SET OF TASKS →
• A. Answer these questions about the chastity blog post, one per line:
(i) How long does the writer say the denial had lasted before becoming so sensitive?
(ii) Where were the writer and My Lady lying a few nights ago?
(iii) What phrase, in quotation marks, does the writer use for a day or two of freedom?
• B. Retype the chastity blog post from "Afterwards, I started" up to and including "cock getting hard!!!".
• C. Extend the chastity blog post, beginning right after its final sentence.

PAGE EXTRACT →

And I’m not going to lie… it feels good.

Last night and early this morning in bed with ML, it felt really nice to just roll over and slide into her pussy on a whim. The spontaneity of ML grabbing me, squeezing me, stroking me through my clothing is so exciting. I really do like being unlocked!!

But, let’s not get carried away. This situation is just as frustrating as wearing the cage is. Those unexpected touches from ML are driving me mad, shooting my desire into the stratosphere and making me incredibly horny! All of the sex ML and I have been having since she unlocked me is great… but I need to cum. And each sexual encounter makes me need to cum even worse. Even walking around the house, I can feel my cock brushing against my clothing. I’m so sensitive after over a month of denial, it’s like I’m being constantly teased! Seems like the cock cage was doing me a favor. 🙂

And just because I say that I’m enjoying my (most likely temporary) freedom, that doesn’t mean I want to end our chastity play. Far from it! I do enjoy my freedom, but it is this freedom that makes being locked in chastity so intense and wonderful. And THAT is why ML and I do this – we have an intense sexual connection through denying me regular sexual outlets, allowing her to control all aspects of my pleasure, and having me serve and provide her with as much pleasure as she desires. A day or two of going “free range” is never going to change that.

 

A few nights ago, My Lady and I were laying on the couch together, and things started to get sexual… as they very often do nowadays. 🙂 We began kissing and touching each other; things started to get really hot, really quick. I rolled over on top of ML and began thrusting my hips towards her as I kissed her deeply. All of a sudden, both of us felt it at the same time: we flipped the “power switch.” All of a sudden, I felt very dominant and powerful over ML.

When I get dominant, I tend to talk dirty a lot. I rubbed up on her, and I started asking her if she wanted to get fucked. If she missed taking my hard cock deep inside her slutty wet pussy. ML was getting turned on, too, pushing back up against me as I pushed my hips down against her. I pounded my hips down on her, doing everything I would be doing if I was fucking her pussy as hard as I could… except for the fact that my cock was still locked in its steel cage, of course.

Afterwards, I started to get a little down. All of the simulating of the dominant, forceful sex kinda made me miss it a bit. I realized that I really do miss my cock. I miss being able to fuck My Lady hard and deep. I miss the way ML’s warm pussy feels when it’s squeezing my cock. I miss being able to fuck ML more than three thrusts at a time. Hell, right now I just miss my cock getting hard!!!

I didn’t expect these feelings to show up so strong and so soon into the 24/7 month. I’ve gone 24/7 longer than this, but not with the pretense that I would be waiting an entire month for my next full erection. It’s really getting to me this time around. I’m not really having second thoughts about all of this – chastity is still the most amazing thing that has happened to our sex life, and I wouldn’t change it a bit. But still, I can’t deny that right now a decent part of me truly feels like a prisoner locked away against his will. This is when chastity truly becomes “enforced chastity.”

DATA LINES →
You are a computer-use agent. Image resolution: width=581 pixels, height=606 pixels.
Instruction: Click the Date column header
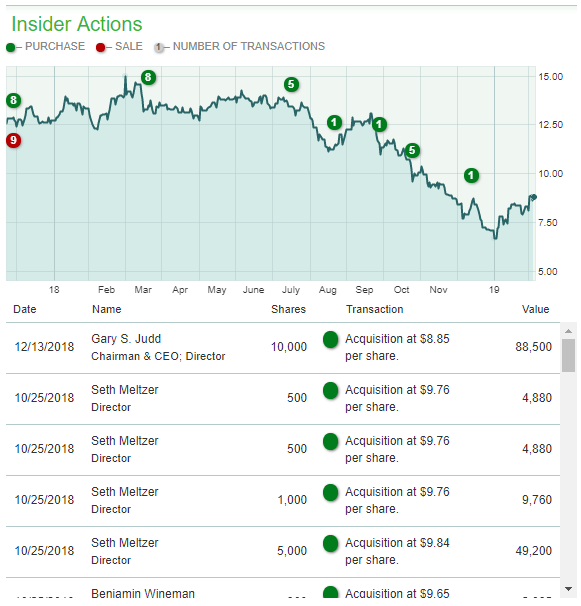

EXERCISE ANSWERS →
• A.
(i) Over a month.
(ii) On the couch.
(iii) "Free range."

• B.
Afterwards, I started to get a little down. All of the simulating of the dominant, forceful sex kinda made me miss it a bit. I realized that I really do miss my cock. I miss being able to fuck My Lady hard and deep. I miss the way ML’s warm pussy feels when it’s squeezing my cock. I miss being able to fuck ML more than three thrusts at a time. Hell, right now I just miss my cock getting hard!!!

• C.
On Sunday night, My Lady and I sat down together for a few drinks while watching some TV together. We probably should have prepared a little more for the drunkenness ahead, because in the past these types of “drinking nights” have led to weaknesses in ML’s resolve. In other words… when we get drunk together, we usually end up fucking no matter what the chastity situation is. Sometimes I’m a good boy and I hold back when ML denies me. Sometimes ML needs to feel it and she allows me to cum inside her. We felt that we had some added extra security, knowing that it was ML’s time of the month. Would this time be different? Well…

After a few drinks, kisses, and horny touches, My Lady began to tell me how badly she wanted to have a nice hard cock inside her. I told her I’d be happy to oblige, but I couldn’t unless she released me. At first she shook her head and told me that I should go get the strap on instead, but then she seemed to soften up a bit. She talked about how she really did miss my cock, the hardness of my shaft combined with the softness of my skin. Then I asked her the fateful question of the night…

“Would you be mad if you happened to pass out drunk, if I unlocked myself and fucked you?”

And she thought about it!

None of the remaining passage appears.